The latest Job Openings and Labor Turnover Survey from the Bureau of Labor Statistics shows the total number of job openings in the economy increased to 10.717 million in September, up from 10.280 million in August.
The number of open positions in the private sector increased to 9.668 million in September, up from 9.240 million in August. September was the second gain in the last six months since hitting a record high in March (see first chart).
The total job openings rate, openings divided by the sum of jobs plus openings, rose to 6.5 percent in September from 6.3 percent in August, while the private-sector job-openings rate increased to 6.9 percent from 6.6 percent in the previous month (see first chart). The September result for the private sector is 0.8 percentage points below the March peak.
The industries with the highest openings are education and health care (2.306 million, up 138,000 for the month), professional and business services (1.916 million, up 104,000), leisure and hospitality (1.631 million, up 234,000), and trade, transportation, and utilities (1.585 million, up 9,000). The highest openings rates were in leisure and hospitality (9.3 percent, up 1.2 percentage points), education and health care (8.6 percent, up 0.5 percentage points), and professional and business services (7.9 percent, up 0.4 percentage points).
The number of private-sector quits declined in September, coming in at 3.820 million, down from 3.965 million in August (see second chart). Trade, transportation, and utilities led with 908,000 quits, followed by leisure and hospitality with 844,000 quits, and by professional and business services with 729,000.
The private-sector quits rate fell to 2.9 percent in September versus 3.0 percent in the prior month. The private-sector quits rate is the lowest since March 2021 and 0.5 percentage points below the record high of 3.4 percent in November 2021 (see second chart).
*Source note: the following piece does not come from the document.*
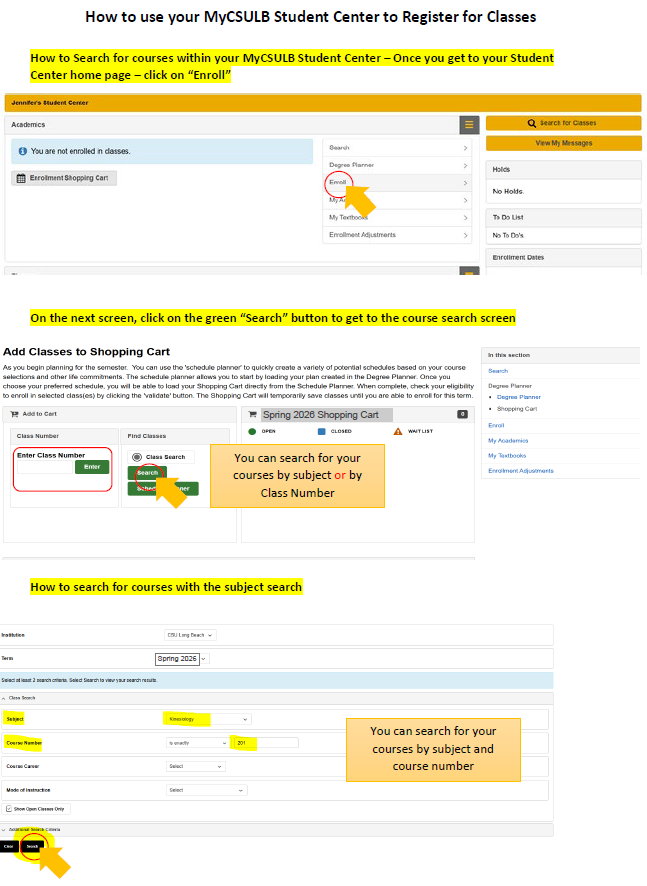Open the Subject dropdown showing Kinesiology
The image size is (647, 886).
(x=207, y=719)
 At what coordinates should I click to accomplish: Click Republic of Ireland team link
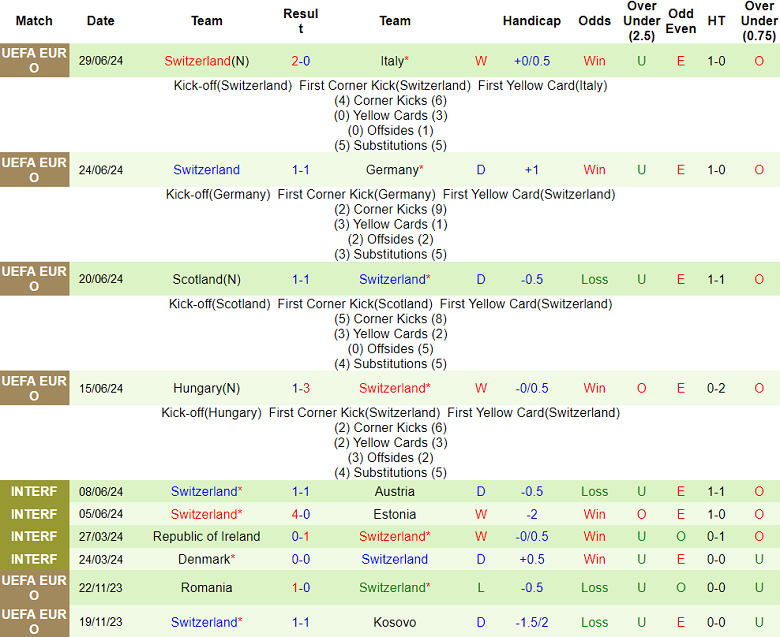point(207,537)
Private-sector layoffs and discharges also decreased in the latest month, dropping to 1.247 million, down from 1.405 million in August. However, the trend in layoffs and discharges may be higher since hitting a low of 1.183 million in December 2021 (see third chart). The private-sector layoffs and discharge rate also fell in September, coming in at 1.0 percent, but still above the 0.9 percent low in December 2021 (see third chart).
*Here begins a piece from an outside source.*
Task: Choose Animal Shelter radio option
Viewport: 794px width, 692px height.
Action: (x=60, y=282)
The number of job seekers (unemployed plus those not in the labor force but who want a job) per opening ticked down slightly in September, falling to 1.083 from 1.113 in August. Before the lockdown recession, the low was 1.409 in October 2019 (see fourth chart).
Today’s job openings data suggest the labor market maintained resilience through September. While the low number of available workers per opening implies the labor market remains tight, some deterioration at the margin is a warning sign. Caution is warranted.